Luxembourg-based steelmaker Arcelor SA's board of directors rejected a hostile takeover bid from Mittal Steel Co, saying it would hurt the group, its shareholders, employees and customers.
"After a thorough review and analysis of the elements at its disposal, the board has swiftly concluded that Arcelor and Mittal Steel do not share the same strategic vision, business model and values," Arcelor said on Sunday in a statement issued after an extraordinary board meeting in Luxembourg.
"The board of directors has resolved that it unanimously rejects Mittal Steel's unsolicited proposal which it considers hostile," the statement said.
Arcelor asked shareholders not to tender their shares in the offer, which values them at 28.21 euros (US$24.50) each. Mittal, the world's No. 1 steel company, launched a hostile takeover bid for its closest rival on Friday.
Mittal said the deal would create the world's first steel producer with an output exceeding of 100 million tonnes, with a market capitalization of US$40 billion. It anticipated annual synergies of US$1 billion.
The Arcelor board said that it believed its current strategy offered the best guarantee of value creation for its shareholders.
The Mittal bid was launched shortly after Arcelor offered a significant premium to win Canadian steelmaker Dofasco Inc in a bidding war with Germany's ThyssenKrupp AG.
The Luxembourg government, the largest shareholder in Arcelor SA, voiced concerns Sunday about the bid, citing Mittal's failure to consult with Luxembourg or Arcelor's management.
Luxembourg Budget Minister Luc Frieden and Economy Minister Jeannot Krecke said in a joint statement that they were concerned about "the apparent hostile nature of the bid" and the lack of guarantees over employment and investment in the principality.
The statement said that they "pointed to the lack of precise details in the bid on the future role of the Luxembourg state in the company."
Luxembourg holds 5.6 percent of Arcelor's shares.

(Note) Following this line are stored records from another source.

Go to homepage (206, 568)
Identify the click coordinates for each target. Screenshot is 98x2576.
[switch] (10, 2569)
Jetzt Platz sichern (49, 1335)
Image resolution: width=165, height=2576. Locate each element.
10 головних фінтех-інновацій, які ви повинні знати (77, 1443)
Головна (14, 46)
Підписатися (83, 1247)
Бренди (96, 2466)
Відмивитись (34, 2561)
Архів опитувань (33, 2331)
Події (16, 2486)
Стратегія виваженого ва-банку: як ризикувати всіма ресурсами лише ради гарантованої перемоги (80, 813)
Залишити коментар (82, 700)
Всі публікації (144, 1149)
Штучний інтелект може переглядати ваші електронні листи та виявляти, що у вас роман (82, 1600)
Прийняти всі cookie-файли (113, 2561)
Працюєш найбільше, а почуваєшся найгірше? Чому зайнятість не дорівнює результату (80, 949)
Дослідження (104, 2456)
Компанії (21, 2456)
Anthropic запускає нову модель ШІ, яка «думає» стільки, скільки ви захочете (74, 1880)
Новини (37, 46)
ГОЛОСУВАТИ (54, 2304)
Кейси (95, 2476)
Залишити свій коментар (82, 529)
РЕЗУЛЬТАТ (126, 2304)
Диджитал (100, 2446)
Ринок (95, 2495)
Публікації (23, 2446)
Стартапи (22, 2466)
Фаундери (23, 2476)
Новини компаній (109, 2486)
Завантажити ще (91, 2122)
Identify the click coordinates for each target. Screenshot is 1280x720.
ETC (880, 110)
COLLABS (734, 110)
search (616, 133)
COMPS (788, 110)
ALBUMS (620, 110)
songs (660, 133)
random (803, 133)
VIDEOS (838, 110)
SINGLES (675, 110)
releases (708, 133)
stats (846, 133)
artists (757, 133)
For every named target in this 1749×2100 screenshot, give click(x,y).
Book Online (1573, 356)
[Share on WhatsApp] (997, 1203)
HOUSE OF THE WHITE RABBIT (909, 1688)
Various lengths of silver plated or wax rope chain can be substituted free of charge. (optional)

Arcelor is the principality's largest employer with 6,000 workers.
Mittal CEO Lakshmi Mittal is due to meet Luxembourg's Prime Minister Jean-Claude Juncker today.
The regional government in southern Belgium on Saturday called on the two companies to respect existing labor agreements with trade unions.
The government said that it would seek more commitments before it agreed to any sale of its 2.4 percent stake in Arcelor.
The company employs 15,000 people in the French-speaking region of Wallonia, which has been hard hit by steel job losses in recent years.
French Finance Minister Thierry Breton, who was to meet with Mittal yesterday, told France's LCI television that he "wants to know more" about the takeover bid, but said it did not favor Arcelor.
With revenue of 30 billion euros last year, Arcelor is the world's second-biggest steel company by sales but is facing tougher conditions in its core European markets.
Rival Mittal Steel Co overtook Arcelor as the world's largest steelmaker by buying US-based International Steel Group, and trumped Arcelor to acquire Ukraine's state-owned Kryvorizhstal in a public auction last year.
Arcelor was created in 2002 through the merger of Usinor SA of France, Arbed SA of Luxembourg and Aceralia Corp Siderurgica SA of Spain.